The key question is no longer “Who began it?” but more “How did it work?” and “What was it?” With this point in mind, we have been undertaking an international project, "Reconceptualizing the Cold War: On-the-ground Experiences in Asia," which aims to build an online archive of oral history collections concerning the Cold War and decolonization in Asia, with a particular focus on Southeast, East, and South Asia.

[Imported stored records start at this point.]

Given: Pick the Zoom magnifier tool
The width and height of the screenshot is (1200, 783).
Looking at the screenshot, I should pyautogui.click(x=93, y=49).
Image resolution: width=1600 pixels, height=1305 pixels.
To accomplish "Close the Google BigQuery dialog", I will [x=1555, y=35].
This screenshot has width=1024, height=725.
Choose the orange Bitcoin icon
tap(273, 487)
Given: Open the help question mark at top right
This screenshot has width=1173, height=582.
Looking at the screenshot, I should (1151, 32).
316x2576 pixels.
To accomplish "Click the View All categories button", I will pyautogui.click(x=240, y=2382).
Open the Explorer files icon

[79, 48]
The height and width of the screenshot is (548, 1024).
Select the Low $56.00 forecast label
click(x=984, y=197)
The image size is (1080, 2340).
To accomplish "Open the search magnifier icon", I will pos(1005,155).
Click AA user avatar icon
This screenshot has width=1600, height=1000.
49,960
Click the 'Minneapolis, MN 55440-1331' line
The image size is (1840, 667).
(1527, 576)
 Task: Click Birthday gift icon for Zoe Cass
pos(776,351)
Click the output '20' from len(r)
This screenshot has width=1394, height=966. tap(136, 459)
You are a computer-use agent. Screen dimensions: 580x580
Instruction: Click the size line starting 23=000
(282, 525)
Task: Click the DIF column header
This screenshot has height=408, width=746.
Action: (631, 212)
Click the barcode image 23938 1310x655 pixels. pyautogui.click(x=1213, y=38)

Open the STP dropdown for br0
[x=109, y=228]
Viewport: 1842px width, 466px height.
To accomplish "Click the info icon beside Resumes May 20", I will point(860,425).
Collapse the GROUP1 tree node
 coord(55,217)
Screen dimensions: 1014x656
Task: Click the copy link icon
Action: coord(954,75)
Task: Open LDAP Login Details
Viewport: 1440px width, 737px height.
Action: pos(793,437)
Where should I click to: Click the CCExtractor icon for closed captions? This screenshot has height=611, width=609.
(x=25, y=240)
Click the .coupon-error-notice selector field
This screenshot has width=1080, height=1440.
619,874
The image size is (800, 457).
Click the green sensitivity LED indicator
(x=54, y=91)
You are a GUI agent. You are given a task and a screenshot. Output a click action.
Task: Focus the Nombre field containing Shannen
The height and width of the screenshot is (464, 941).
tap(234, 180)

Based on oral history interviews and archival research across Asia, we aim to capture the emotions, enthusiasms, and fears of the era, and explores experiences and memories of ordinary people who witnessed various kinds of real and imagined wars.

The Archives

Our oral history project—in a sense, an attempt at history from below—will be an important and useful corrective to conventional histories of the Cold War, which have largely emphasized superpowers’ and political leaders’ conduct. Through this project, we draw attention to “many Cold Wars,” or, more precisely, many local and social wars that were imagined as parts of the global Cold War. In doing so, ultimately, our project raises fundamental questions about standard Cold War narratives, encouraging historians and scholars in other disciplines to rethink what the Cold War really was, and why it still matters.

Project Members

Our project's participants—many of them living in the societies they work on and having daily contact with local people—take full advantage of their localness: direct and unparalleled access to local sources, as well as nuanced and prudent attitudes toward local situations and emotions. As such, our participants are able to offer perspectives that could relativize "global" Cold War logic, thus participating in the creation of knowledge and promoting a larger historical trend, often called "decolonizing academia." In this sense, this is not simply a project about history; it is a part of history, in itself, in that it shows how local scholars could turn around trends of knowledge production that have been deeply entrenched since the age of colonialism and the Cold War, and how they can intervene in conventional narratives of the Cold War and decolonization, as well as those of the second half of the 20th century.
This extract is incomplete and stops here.